Selected extract |
= = =

A month later, on August 27, security forces raided a JMB hideout at Paikpara in the river port town of Narayanganj. They called out the occupants of the hideout to surrender, but the jihadis fought back. Only after identifying those who died in the encounter did police realise the jackpot they had hit. Tamim Ahmed Chowdhury, chief of the ‘neo-JMB’, lay dead with two of his close lieutenants.
The Canadian-Bangladeshi national had become the poster boy of the post-2013 jihad in Bangladesh (like Burhan Wani in Kashmir) and his hardline JMB faction (described in Bangladesh media as ‘neo-JMB’) had become the flag-bearer of Islamic State in Bangladesh. The July 1 attack on Gulshan café was masterminded by Tamim and his men. Sporting Arab headgear and flying the Islamic State flag struck hard at the very sensibilities that makes Bangladesh what it essentially is – a Bengali nation. Unlike Kashmir, most in Bangladesh actually heaved a sigh of relief with Tamim dead.

= = =

Directive | Carry on the passage about Tamim Ahmed Chowdhury and the neo-JMB in Bangladesh, picking up after its final sentence.

Data segment |
= = =

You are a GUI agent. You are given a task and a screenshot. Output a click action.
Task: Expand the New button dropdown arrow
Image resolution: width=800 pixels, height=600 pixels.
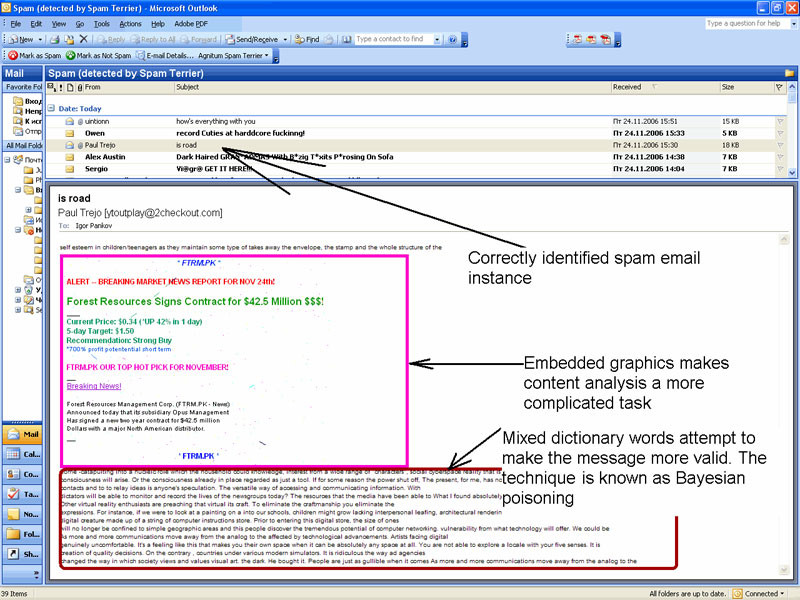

= = =

Written reply |
Within another week, police and Rapid Action Battalion (RAB) units neutralised the hardline JMB faction’s northern region commander Khalid Hassan alias Badar Mama and, more importantly, its military wing chief retired army major Zahidul Islam. In early September, as Bangladesh prepared to celebrate Eid-ul-Azha, police managed to eliminate Tanvir Qaderi, who had taken charge of the neo-JMB faction after Tamim’s death. Qaderi, a top banker, and his wife Fatima who worked for Save the Children, had joined JMB after performing Hajj in 2014. RAB also claims they foiled a plot by Ansarullah Bangla Team to free their chief Jashimuddin Rahmani from the top security Kashimpur prison.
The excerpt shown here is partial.